+++ Selection +++
Texture Lace Sets for Cakes | Pro Finishes Without the Learning Curve

Chef Alan Tetreault

In this tutorial: What You'll Need · Embossers vs. Cutters · Embossing and Cutting Lace · Making Long Continuous Strips · Finishing and Application

FMM Texture Lace Sets offer one of the simplest ways to add detailed, elegant lace borders to a fondant cake — no piping or silicone mats required. In this tutorial, Chef Alan Tetreault of Global Sugar Art walks through the complete process: mixing the right paste, embossing, cutting, creating long seamless strips, and finishing with luster dust for a polished look.


What You'll Need

  • FMM Texture Lace Sets — available in Set 1, Set 2, and Set 3; each includes embossing pieces and a matching cutter.
  • Fondant — half of your paste mixture
  • Gum paste — the other half of your paste mixture
  • Small rolling pin — for rolling paste and pressing embossers evenly
  • Cornstarch — to prevent sticking
  • Small knife — for trimming the bottom and sides of lace pieces
  • Luster dust or pearl dust — Super Pearl, colored luster dusts, or similar for finishing
  • Water — for attaching finished lace to the cake


Understanding the Pieces: Embossers vs. Cutters

▶ Watch this section (1:23)
+++ Information supplied +++
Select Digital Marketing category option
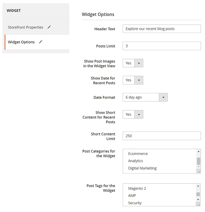Screen dimensions: 205x212 pyautogui.click(x=142, y=168)
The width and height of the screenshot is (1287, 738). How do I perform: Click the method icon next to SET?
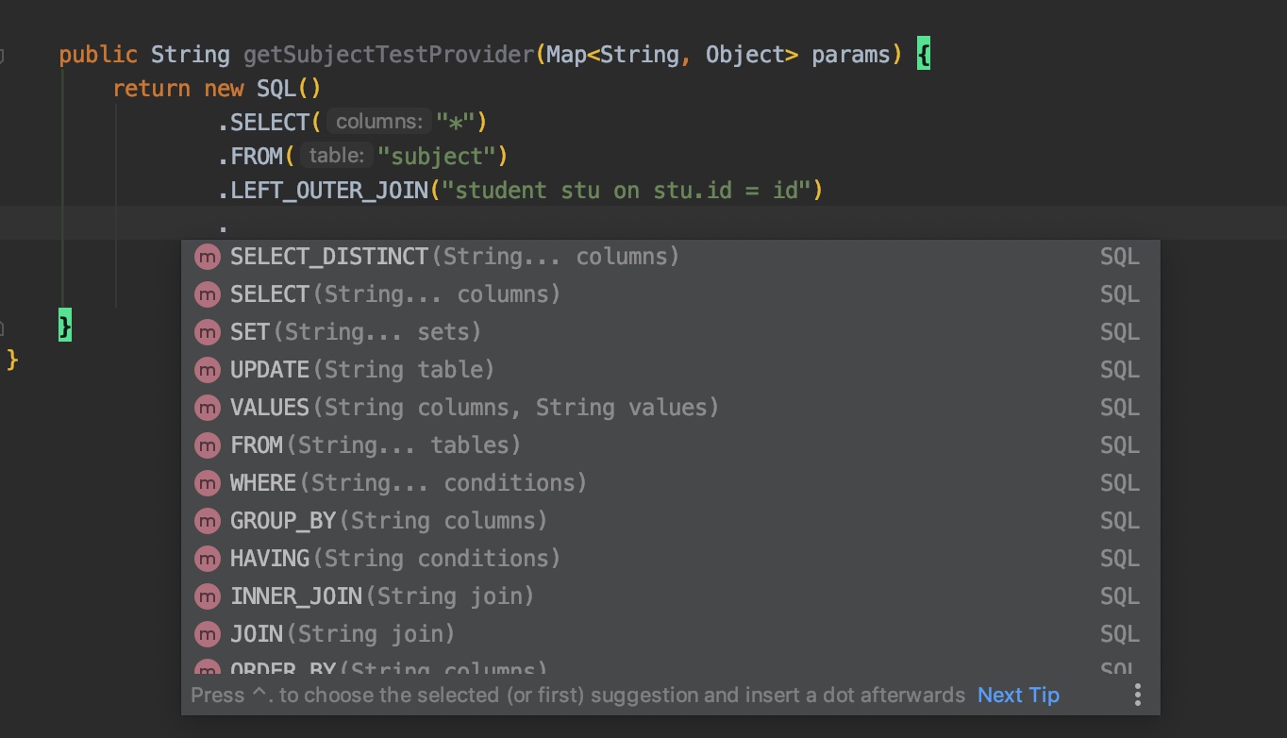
+++
### Short task
Pick up the tutorial on FMM Texture Lace Sets for cakes at the point where it stops, and write the next part of it.

### Exercise result
Each FMM Texture Lace Set contains two types of pieces, and it is important to know the difference:

  • Embossers — Three per set. These press the lace design into the rolled paste.
  • Cutter — One per set. This cuts the top edge of the lace piece to match the embossed pattern.

The order matters: emboss first, then cut.


Mixing the Paste

▶ Watch this section (0:28)

Chef Alan recommends a 50/50 blend of fondant and gum paste. Knead them together until fully combined. This mixture produces a firm paste that holds the embossed detail well, and it has two practical advantages:

  • Cuts cleanly when serving — unlike pure gum paste, which dries rock hard and makes slicing the cake difficult.
  • Attaches easily to the cake with just a little water.

💡 Tip: Roll the paste a little thicker than you would for lettering or cutout work. The embossing process pushes into the paste, so you need that extra thickness to hold the design.


Embossing and Cutting a Lace Piece

▶ Watch this section (1:48)

↪ Step-by-step

  1. Dust the work surface with cornstarch — both underneath the paste and on top.
  2. Roll out the paste to a slightly thicker-than-normal sheet.
  3. Place the embosser face down onto the paste and press firmly and evenly across the entire surface.
  4. Lift the embosser by getting under a corner and peeling it away. The design should be clearly pressed into the paste.
  5. Place the matching cutter on top, aligned with the embossed pattern, and press down to cut the top edge.
  6. While the cutter is still in place, use a small knife to trim the bottom edge and sides.
  7. Lift the cutter away — you now have a finished lace piece ready for dusting and application.

💡 Tip: If you have arthritis or find it difficult to press the embosser down evenly by hand, use a small rolling pin to roll back and forth over the top. This distributes the pressure evenly without straining your hands.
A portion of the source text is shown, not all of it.